§ DOCUMENT EXTRACT
***
In this tutorial, we cover how to get started with MongoDB Atlas for near real-time data processing with HashiCorp Terraform. By integrating MongoDB Atlas Stream Processing with the HashiCorp Terraform MongoDB Atlas Provider, developers can efficiently manage real-time data workflows and automate resource provisioning.
Let’s get started!

Prerequisites

Deploy foundational Atlas Stream Processing resources using the Terraform provider

There are three main components to consider with Atlas Stream Processing:
  • Stream Processing Instance (SPI) — This acts as the primary environment where your streaming data processes are executed. It's responsible for managing and executing the stream processing tasks, maintaining performance, and ensuring data integrity throughout the streaming lifecycle.
  • Connection registry — This serves as the conduit between your data sources/sinks and the processing instance. It's tasked with the secure and efficient transport of streaming data, facilitating continuous data ingestion from various sources into the SPI.
  • Stream processor — This is where the business logic for data transformation and analysis is defined and executed. Using MongoDB's expressive querying and aggregation capabilities, this component processes incoming data streams continuously, enabling immediate data manipulation and enrichment before forwarding it for storage or further processing.
At this time, the Terraform Atlas Provider supports management of the SPI (mongodbatlas_stream_instance) and connections in the Connection Registry (mongodbatlas_stream_connection), with programmatic support for stream processors coming in the future.
First, we need to deploy basic Atlas resources to get started. As part of this tutorial, this includes an Atlas project, M10 dedicated Atlas cluster, database user, and IP access list entry.
In addition, we will be deploying one Stream Processing Instance and two connections in the connection registry. See our Atlas Admin Open API Specification documentation for a full list of supported cloud providers, regions, and all other parameter inputs for these resources:
  • In this example, our Stream Processing Instance will be hosted on AWS us-east-1 using an SP30 tier. More information on Stream Processing tiers is available in the documentation.
  • For the connection registry, we will point our data source to type Sample (solar data that we provide as a sample source to use when getting started) which is great for testing purposes. (Type Kafka is also supported.)
  • For a connection to the built-in sample_stream_solar, provide a configuration file with the following syntax:
1{
2 "name": "sample_stream_solar",
3 "type": "Sample"
4}
  • Our data sink will point to the M10 dedicated Atlas cluster we mentioned earlier.
  • In the sample Terraform script provided below, replace the “org_id” field, and enter your own organization’s ID and your unique username and password in the “username” and “password” fields.
  • Ensure that the IP address added to the script matches the one in Terraform. If you are unsure of the IP address that you are running Terraform on (and you are performing this step from that machine), simply click “Use Current IP Address and Save”. Another option is to open up your IP access list to all, but this comes with significant potential risks. To do this, you can add the following two CIDRs: 0.0.0.0/1 and 128.0.0.0/1. These entries will open your IP access list to, at most, 4,294,967,296 (or 2^32) IPv4 addresses and should be used with caution.
***
§ INFORMATION PROVIDED
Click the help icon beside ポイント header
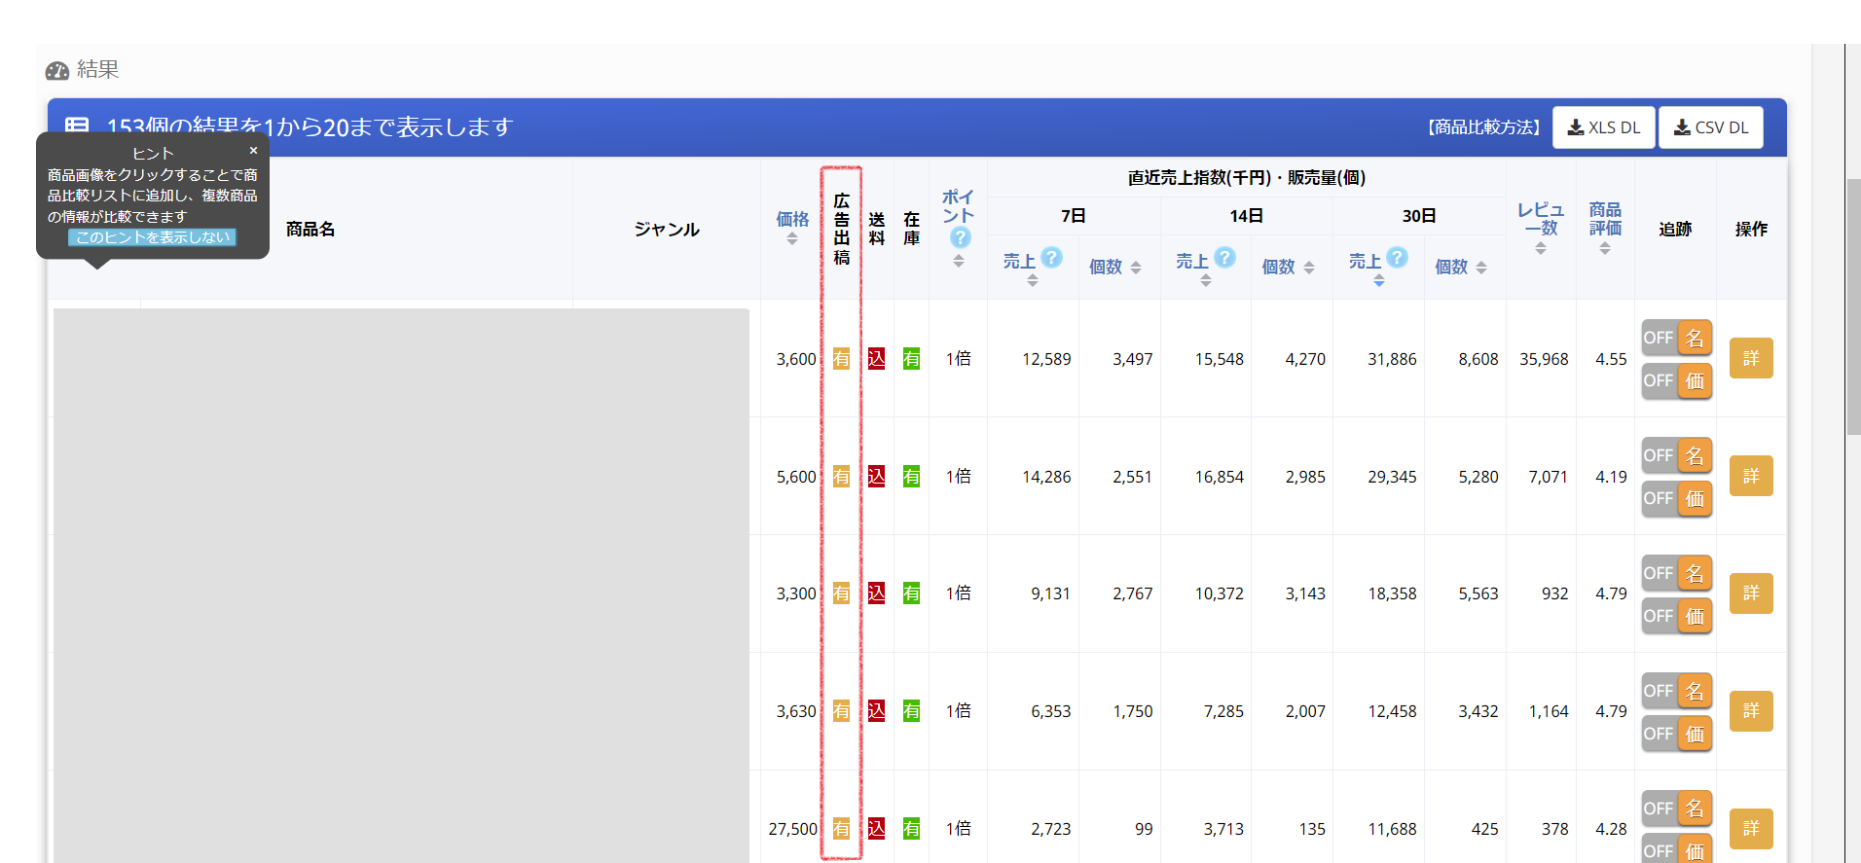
***
§ EXERCISE PROMPT
Name every basic Atlas resource that the Terraform tutorial says must be deployed first.

§ SOLUTION FOR THIS TASK
- An Atlas project
- An M10 dedicated Atlas cluster
- A database user
- An IP access list entry